WORK REQUEST:
Those lines of the following listing which contain the string "Zoom" should be returned.

INPUT FOR THIS TASK:
════════

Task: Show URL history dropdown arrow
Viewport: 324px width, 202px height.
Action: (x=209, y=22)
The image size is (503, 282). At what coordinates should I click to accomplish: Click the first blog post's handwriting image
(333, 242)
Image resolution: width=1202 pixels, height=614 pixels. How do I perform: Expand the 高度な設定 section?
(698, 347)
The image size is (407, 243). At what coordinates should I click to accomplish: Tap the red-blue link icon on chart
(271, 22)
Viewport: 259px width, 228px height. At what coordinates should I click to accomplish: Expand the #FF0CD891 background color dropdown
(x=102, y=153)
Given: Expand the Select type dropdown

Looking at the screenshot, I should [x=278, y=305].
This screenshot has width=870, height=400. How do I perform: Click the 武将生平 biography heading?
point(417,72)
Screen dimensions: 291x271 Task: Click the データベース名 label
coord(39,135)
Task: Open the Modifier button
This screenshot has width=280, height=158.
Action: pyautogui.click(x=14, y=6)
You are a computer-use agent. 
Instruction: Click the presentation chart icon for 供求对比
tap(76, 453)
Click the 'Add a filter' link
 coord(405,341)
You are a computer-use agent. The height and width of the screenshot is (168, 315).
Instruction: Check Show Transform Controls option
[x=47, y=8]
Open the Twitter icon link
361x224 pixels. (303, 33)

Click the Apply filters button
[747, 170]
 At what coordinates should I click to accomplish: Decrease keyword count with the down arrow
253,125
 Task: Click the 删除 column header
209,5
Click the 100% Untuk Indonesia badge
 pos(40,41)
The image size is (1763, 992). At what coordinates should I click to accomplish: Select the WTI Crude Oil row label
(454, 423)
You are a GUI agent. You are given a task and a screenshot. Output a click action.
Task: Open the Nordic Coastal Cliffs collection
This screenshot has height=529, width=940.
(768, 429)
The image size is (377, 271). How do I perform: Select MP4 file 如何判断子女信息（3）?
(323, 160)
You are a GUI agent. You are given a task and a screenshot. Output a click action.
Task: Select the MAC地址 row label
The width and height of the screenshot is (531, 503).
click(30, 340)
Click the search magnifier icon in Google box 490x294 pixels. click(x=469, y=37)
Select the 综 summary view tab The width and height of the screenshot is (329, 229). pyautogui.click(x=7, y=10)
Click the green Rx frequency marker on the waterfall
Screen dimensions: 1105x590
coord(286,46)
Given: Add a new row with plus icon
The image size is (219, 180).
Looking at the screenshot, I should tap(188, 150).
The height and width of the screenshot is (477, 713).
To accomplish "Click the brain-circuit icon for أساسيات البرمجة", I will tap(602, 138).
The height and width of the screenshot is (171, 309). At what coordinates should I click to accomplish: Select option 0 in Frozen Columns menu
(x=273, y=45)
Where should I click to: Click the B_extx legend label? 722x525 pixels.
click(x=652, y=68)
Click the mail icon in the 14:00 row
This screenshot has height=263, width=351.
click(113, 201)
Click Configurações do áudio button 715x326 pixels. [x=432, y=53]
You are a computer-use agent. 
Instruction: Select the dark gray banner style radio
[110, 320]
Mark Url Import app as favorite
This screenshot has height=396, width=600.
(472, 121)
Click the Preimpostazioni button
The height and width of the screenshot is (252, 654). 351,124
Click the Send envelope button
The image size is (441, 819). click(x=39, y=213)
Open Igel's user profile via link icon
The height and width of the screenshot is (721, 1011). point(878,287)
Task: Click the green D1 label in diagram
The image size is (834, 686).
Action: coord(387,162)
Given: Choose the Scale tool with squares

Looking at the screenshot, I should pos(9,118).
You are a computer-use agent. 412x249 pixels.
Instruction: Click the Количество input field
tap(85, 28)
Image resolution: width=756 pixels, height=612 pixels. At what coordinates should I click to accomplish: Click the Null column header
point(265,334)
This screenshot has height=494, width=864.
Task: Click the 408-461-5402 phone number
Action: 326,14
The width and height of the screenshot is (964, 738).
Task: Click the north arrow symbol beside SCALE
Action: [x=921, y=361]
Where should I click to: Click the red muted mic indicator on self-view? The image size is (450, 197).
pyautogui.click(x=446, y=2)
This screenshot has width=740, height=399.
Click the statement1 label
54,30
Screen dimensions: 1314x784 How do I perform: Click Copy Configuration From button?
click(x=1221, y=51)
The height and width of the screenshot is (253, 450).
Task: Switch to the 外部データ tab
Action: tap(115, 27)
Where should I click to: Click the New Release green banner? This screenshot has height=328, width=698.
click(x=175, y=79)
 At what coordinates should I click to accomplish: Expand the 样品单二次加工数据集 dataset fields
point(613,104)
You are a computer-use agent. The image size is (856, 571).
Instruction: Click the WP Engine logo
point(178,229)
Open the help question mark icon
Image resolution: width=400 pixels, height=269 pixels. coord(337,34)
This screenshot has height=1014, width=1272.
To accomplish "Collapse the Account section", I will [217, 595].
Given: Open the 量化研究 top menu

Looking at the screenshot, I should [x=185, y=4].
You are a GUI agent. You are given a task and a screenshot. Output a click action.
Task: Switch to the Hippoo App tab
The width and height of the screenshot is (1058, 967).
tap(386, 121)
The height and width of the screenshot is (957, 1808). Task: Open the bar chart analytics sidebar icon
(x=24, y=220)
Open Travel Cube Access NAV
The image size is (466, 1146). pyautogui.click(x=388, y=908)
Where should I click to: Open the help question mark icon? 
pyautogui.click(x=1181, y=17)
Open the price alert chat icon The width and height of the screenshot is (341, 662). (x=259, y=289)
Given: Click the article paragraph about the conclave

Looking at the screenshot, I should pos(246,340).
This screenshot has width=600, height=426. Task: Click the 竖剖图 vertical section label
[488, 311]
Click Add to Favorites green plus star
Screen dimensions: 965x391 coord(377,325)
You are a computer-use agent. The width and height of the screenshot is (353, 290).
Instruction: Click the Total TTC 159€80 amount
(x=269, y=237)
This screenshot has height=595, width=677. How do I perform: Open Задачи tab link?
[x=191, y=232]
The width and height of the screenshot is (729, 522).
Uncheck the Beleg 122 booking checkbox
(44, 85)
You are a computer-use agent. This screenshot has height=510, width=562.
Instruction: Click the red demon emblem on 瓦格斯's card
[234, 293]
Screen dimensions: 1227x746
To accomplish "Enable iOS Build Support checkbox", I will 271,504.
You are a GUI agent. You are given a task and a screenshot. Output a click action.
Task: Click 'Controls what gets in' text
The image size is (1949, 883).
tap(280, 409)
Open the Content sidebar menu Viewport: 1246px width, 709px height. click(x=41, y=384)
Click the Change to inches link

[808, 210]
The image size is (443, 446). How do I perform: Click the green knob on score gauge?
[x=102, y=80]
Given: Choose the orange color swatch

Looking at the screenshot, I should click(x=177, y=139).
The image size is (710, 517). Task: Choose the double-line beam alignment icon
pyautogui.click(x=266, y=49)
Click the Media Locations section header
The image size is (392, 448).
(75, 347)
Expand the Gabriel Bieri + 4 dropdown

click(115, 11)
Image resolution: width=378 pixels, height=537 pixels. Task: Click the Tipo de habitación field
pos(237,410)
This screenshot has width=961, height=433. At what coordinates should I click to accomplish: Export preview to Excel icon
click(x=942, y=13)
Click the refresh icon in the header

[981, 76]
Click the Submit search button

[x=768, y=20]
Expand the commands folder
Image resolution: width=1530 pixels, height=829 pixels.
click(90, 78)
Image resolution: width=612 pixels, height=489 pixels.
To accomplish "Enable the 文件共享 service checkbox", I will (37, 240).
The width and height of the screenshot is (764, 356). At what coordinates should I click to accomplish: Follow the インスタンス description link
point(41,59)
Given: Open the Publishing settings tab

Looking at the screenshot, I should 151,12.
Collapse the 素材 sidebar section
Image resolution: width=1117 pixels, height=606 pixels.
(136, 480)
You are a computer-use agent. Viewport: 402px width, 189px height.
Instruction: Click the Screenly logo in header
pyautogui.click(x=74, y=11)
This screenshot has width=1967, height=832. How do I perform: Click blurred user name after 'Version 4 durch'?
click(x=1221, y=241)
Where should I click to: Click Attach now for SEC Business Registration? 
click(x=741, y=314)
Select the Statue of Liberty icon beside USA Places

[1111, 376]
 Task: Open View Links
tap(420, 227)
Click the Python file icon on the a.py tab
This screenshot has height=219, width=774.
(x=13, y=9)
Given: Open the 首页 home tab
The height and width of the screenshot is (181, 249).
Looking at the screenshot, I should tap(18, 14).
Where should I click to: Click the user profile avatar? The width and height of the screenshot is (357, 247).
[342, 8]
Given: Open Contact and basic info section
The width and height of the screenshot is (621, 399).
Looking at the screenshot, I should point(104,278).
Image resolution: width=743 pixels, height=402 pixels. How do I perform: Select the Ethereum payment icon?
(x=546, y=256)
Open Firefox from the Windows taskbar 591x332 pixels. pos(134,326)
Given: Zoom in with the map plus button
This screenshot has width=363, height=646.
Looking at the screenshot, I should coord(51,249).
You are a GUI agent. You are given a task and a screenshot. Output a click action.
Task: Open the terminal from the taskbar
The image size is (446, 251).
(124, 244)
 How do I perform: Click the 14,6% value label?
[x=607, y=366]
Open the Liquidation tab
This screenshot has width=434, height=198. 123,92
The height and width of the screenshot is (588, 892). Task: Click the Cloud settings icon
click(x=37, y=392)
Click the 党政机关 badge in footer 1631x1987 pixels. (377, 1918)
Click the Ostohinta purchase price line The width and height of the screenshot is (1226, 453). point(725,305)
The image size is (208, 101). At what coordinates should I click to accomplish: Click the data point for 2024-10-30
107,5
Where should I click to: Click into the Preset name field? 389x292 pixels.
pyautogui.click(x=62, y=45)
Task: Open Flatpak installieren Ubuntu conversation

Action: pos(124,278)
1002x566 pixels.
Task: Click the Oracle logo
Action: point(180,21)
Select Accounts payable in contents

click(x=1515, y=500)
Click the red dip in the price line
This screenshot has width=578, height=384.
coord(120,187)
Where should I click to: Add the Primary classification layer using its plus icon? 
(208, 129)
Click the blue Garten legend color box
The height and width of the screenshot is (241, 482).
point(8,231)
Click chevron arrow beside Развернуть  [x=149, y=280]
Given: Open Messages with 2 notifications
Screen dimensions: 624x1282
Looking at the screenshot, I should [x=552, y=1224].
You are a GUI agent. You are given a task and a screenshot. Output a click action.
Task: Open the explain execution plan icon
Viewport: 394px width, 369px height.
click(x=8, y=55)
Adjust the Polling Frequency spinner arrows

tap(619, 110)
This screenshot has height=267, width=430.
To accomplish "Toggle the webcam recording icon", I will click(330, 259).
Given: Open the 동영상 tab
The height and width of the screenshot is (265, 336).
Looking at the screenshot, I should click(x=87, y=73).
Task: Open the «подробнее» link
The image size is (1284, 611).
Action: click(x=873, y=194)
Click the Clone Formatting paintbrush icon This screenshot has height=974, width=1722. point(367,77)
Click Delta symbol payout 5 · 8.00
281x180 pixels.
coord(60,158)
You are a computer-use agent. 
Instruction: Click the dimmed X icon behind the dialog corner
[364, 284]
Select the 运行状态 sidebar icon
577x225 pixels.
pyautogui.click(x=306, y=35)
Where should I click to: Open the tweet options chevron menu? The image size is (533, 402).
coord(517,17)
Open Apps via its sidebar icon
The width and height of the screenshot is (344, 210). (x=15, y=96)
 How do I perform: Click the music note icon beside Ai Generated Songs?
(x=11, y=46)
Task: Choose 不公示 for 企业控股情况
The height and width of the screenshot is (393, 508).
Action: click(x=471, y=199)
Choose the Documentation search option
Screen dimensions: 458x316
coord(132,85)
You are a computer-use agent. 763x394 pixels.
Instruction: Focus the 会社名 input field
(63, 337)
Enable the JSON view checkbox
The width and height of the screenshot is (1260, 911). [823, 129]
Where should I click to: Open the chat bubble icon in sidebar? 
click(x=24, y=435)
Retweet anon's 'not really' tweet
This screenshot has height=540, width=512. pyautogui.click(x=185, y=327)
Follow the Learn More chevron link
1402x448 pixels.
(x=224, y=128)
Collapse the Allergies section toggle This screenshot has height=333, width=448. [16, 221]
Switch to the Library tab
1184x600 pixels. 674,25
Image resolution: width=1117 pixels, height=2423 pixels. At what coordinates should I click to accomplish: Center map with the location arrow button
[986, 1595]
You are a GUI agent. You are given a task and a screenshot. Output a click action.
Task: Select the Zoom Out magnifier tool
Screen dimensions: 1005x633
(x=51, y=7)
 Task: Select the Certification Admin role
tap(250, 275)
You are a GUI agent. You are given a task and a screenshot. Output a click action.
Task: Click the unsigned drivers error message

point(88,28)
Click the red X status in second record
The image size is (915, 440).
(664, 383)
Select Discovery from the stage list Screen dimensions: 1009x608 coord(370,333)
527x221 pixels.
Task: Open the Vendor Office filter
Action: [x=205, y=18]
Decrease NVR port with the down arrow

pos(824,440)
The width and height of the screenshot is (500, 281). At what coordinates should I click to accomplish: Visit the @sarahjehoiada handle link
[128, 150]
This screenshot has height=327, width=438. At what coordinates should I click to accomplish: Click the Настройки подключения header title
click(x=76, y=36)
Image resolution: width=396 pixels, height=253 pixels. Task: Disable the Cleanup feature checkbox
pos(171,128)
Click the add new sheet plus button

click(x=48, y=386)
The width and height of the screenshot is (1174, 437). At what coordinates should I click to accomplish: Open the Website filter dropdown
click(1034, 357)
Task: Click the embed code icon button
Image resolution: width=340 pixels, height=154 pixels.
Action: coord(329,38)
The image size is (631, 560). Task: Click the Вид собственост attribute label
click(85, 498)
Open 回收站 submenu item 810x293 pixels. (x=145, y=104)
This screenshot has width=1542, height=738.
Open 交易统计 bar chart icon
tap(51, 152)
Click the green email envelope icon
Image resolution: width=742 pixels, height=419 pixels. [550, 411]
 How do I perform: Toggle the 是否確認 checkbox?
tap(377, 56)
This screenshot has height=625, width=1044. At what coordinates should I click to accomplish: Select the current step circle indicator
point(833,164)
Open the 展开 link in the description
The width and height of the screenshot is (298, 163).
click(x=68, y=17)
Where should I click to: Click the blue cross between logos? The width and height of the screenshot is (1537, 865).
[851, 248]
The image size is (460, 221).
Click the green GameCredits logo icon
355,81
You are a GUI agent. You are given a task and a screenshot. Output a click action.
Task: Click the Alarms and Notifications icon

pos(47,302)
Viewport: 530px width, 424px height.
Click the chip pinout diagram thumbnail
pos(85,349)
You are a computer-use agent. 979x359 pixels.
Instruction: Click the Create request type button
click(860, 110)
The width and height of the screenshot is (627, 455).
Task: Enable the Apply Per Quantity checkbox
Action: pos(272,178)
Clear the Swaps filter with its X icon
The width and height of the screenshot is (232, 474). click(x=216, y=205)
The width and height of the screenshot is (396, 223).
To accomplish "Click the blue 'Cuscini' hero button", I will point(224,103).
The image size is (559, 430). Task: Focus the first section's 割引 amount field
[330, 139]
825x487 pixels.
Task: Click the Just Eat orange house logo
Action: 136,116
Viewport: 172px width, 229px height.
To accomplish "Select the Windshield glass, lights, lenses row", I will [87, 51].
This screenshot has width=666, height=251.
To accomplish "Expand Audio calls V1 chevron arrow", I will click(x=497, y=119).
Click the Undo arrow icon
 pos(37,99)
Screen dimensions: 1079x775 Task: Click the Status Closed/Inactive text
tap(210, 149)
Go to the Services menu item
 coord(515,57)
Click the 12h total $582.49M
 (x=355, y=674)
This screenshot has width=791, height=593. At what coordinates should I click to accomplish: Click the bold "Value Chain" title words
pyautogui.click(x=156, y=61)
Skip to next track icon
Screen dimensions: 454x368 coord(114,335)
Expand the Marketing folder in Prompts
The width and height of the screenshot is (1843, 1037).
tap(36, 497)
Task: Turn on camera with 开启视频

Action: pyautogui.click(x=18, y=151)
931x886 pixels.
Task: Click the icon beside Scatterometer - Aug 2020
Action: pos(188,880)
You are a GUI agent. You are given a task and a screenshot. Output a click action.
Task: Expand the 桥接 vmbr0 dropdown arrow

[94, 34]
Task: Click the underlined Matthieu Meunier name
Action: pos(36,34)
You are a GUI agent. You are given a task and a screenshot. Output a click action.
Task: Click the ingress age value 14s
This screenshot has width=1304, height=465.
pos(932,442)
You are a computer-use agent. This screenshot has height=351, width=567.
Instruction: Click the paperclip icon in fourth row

════════

RESPONSE TO THIS EXERCISE:
Given: Zoom in with the map plus button
Task: Select the Zoom Out magnifier tool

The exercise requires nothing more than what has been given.